» **Provided records**:
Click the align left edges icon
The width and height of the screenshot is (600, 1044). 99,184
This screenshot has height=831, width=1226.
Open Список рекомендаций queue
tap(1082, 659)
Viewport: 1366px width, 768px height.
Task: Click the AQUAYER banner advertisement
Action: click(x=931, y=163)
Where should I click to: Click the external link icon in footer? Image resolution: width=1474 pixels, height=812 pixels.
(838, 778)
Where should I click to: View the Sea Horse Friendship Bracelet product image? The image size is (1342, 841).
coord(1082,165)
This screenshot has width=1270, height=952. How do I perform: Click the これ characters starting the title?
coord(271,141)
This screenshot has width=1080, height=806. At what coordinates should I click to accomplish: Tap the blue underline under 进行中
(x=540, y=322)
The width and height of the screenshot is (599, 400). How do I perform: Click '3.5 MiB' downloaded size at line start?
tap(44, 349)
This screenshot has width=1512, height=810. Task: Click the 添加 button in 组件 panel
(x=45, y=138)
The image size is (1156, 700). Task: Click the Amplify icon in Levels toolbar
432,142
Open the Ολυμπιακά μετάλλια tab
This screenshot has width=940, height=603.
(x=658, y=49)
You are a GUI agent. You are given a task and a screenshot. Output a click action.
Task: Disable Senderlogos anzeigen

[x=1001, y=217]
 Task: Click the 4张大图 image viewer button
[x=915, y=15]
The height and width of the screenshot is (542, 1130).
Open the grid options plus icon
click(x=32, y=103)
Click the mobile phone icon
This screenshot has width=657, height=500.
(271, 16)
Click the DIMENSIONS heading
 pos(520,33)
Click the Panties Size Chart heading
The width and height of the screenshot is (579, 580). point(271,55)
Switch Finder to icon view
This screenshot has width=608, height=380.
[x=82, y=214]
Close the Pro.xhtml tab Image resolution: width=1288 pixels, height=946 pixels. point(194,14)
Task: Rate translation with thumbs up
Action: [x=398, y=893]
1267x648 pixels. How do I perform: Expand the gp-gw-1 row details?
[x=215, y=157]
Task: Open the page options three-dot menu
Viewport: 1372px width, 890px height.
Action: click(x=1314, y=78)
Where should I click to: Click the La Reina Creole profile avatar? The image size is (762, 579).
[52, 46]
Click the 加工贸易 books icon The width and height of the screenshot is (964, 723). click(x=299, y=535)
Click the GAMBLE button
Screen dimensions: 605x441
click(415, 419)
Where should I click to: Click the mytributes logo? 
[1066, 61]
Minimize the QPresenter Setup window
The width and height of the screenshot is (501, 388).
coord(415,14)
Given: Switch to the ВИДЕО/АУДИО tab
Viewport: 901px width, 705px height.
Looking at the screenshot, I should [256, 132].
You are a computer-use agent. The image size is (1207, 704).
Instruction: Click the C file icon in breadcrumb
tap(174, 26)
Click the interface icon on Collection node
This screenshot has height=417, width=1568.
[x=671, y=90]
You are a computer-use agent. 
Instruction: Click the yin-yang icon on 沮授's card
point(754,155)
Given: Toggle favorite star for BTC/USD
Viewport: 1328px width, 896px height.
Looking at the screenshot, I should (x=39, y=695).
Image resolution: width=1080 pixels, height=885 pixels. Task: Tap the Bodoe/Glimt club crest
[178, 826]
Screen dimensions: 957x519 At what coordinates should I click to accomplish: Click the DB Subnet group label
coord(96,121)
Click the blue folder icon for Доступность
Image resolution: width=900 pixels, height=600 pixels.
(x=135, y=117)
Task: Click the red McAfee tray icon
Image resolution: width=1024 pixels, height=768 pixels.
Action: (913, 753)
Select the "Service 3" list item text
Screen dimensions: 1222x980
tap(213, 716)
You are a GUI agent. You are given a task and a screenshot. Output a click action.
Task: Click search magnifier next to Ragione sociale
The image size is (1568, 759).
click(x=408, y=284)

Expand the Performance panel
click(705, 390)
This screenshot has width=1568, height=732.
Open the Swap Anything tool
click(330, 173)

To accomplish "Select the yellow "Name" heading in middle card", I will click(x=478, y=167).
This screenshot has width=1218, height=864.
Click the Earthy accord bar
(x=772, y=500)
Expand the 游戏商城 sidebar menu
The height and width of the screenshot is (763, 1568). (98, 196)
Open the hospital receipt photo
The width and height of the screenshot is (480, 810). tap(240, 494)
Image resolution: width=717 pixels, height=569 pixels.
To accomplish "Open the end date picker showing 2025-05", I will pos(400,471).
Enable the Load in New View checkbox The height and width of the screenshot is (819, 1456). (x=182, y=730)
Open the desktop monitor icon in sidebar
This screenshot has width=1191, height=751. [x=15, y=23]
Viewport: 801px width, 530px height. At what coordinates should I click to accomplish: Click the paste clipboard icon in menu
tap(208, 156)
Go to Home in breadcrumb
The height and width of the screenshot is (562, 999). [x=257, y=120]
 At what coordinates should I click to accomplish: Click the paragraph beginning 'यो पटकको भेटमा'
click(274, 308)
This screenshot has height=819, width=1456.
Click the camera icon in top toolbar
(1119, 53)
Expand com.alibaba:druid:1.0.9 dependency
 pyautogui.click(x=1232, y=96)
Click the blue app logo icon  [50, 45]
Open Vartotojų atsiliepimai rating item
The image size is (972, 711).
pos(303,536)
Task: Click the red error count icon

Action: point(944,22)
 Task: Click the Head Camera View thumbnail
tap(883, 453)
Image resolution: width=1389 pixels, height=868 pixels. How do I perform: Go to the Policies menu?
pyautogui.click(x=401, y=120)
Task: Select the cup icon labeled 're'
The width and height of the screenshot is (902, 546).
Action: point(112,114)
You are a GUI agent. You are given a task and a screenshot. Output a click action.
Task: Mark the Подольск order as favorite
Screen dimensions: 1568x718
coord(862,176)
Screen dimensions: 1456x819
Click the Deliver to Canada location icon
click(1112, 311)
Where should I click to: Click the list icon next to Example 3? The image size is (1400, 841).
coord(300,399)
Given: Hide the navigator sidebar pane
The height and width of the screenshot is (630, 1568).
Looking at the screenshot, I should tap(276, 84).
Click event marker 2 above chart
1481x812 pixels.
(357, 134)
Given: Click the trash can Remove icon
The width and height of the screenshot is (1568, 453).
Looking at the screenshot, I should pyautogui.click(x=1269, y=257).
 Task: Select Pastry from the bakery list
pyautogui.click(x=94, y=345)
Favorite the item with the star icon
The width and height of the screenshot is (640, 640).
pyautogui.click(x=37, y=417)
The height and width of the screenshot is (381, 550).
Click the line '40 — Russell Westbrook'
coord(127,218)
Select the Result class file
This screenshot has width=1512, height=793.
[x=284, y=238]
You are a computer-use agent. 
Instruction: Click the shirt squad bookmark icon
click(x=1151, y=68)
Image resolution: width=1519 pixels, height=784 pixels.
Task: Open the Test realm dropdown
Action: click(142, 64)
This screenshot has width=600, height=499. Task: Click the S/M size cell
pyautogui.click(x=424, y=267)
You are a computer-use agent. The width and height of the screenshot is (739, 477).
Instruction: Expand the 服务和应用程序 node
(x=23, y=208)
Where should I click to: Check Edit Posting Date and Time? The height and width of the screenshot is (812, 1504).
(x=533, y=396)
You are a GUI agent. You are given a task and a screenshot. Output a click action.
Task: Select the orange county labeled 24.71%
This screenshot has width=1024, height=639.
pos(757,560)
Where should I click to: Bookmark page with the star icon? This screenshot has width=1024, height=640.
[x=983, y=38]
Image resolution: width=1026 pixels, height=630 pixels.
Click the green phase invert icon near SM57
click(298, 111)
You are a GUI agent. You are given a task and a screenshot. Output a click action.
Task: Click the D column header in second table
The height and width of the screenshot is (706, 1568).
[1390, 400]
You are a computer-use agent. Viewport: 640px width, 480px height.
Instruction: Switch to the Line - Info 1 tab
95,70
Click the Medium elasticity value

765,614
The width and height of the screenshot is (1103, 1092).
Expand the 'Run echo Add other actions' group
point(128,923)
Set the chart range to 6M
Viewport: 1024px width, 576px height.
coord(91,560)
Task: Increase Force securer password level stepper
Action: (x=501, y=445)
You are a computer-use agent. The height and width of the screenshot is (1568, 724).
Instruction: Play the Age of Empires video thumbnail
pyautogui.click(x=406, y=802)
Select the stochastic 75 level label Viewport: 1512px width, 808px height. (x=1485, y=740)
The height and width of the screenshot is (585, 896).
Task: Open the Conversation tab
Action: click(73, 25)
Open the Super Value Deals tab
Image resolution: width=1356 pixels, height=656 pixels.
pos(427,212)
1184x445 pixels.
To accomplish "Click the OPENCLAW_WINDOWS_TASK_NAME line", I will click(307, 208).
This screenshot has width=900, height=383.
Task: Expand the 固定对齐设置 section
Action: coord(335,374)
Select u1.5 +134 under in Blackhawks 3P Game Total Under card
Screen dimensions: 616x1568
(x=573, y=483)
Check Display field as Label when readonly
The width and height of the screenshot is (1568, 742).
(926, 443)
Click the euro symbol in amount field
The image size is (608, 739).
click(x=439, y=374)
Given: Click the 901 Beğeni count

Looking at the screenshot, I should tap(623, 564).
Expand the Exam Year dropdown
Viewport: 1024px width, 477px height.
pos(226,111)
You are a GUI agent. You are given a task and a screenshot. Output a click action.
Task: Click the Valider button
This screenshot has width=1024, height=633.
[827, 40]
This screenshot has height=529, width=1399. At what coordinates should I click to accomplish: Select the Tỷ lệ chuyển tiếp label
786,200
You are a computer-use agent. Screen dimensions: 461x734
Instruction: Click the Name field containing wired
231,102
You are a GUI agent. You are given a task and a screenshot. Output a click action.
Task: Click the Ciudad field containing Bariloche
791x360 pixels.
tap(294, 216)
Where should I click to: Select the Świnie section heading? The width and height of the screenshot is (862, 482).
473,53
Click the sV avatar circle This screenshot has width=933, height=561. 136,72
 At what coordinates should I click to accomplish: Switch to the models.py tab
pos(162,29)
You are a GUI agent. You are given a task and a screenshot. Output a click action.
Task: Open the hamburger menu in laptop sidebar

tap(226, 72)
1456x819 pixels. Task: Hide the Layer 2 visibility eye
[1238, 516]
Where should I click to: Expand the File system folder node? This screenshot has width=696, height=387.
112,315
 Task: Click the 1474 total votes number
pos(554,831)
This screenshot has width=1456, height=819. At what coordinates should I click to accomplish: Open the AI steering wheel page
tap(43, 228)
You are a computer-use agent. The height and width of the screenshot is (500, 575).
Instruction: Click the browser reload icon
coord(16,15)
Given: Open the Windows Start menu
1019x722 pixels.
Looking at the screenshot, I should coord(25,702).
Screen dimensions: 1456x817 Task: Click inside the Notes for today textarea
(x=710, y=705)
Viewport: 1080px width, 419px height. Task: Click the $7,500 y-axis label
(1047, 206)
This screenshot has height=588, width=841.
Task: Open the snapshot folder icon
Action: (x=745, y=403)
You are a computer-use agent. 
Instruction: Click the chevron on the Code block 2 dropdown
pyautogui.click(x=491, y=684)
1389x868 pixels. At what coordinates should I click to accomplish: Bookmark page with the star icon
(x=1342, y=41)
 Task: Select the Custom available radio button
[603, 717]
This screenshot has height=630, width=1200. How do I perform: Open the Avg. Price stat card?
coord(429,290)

» **Description of the task**: Quote the data verbatim from the line containing "Image resolution: width=1389" to the line containing "[x=983, y=38]", inclusive.

» **Response for this exercise**:
Image resolution: width=1389 pixels, height=868 pixels. How do I perform: Go to the Policies menu?
pyautogui.click(x=401, y=120)
Task: Select the cup icon labeled 're'
The width and height of the screenshot is (902, 546).
Action: point(112,114)
You are a GUI agent. You are given a task and a screenshot. Output a click action.
Task: Mark the Подольск order as favorite
Screen dimensions: 1568x718
coord(862,176)
Screen dimensions: 1456x819
Click the Deliver to Canada location icon
click(1112, 311)
Where should I click to: Click the list icon next to Example 3? The image size is (1400, 841).
coord(300,399)
Given: Hide the navigator sidebar pane
The height and width of the screenshot is (630, 1568).
Looking at the screenshot, I should tap(276, 84).
Click event marker 2 above chart
1481x812 pixels.
(357, 134)
Given: Click the trash can Remove icon
The width and height of the screenshot is (1568, 453).
Looking at the screenshot, I should pyautogui.click(x=1269, y=257).
 Task: Select Pastry from the bakery list
pyautogui.click(x=94, y=345)
Favorite the item with the star icon
The width and height of the screenshot is (640, 640).
pyautogui.click(x=37, y=417)
The height and width of the screenshot is (381, 550).
Click the line '40 — Russell Westbrook'
coord(127,218)
Select the Result class file
This screenshot has width=1512, height=793.
[x=284, y=238]
You are a computer-use agent. 
Instruction: Click the shirt squad bookmark icon
click(x=1151, y=68)
Image resolution: width=1519 pixels, height=784 pixels.
Task: Open the Test realm dropdown
Action: click(142, 64)
This screenshot has width=600, height=499. Task: Click the S/M size cell
pyautogui.click(x=424, y=267)
You are a computer-use agent. The width and height of the screenshot is (739, 477).
Instruction: Expand the 服务和应用程序 node
(x=23, y=208)
Where should I click to: Check Edit Posting Date and Time? The height and width of the screenshot is (812, 1504).
(x=533, y=396)
You are a GUI agent. You are given a task and a screenshot. Output a click action.
Task: Select the orange county labeled 24.71%
This screenshot has width=1024, height=639.
pos(757,560)
Where should I click to: Bookmark page with the star icon? This screenshot has width=1024, height=640.
[x=983, y=38]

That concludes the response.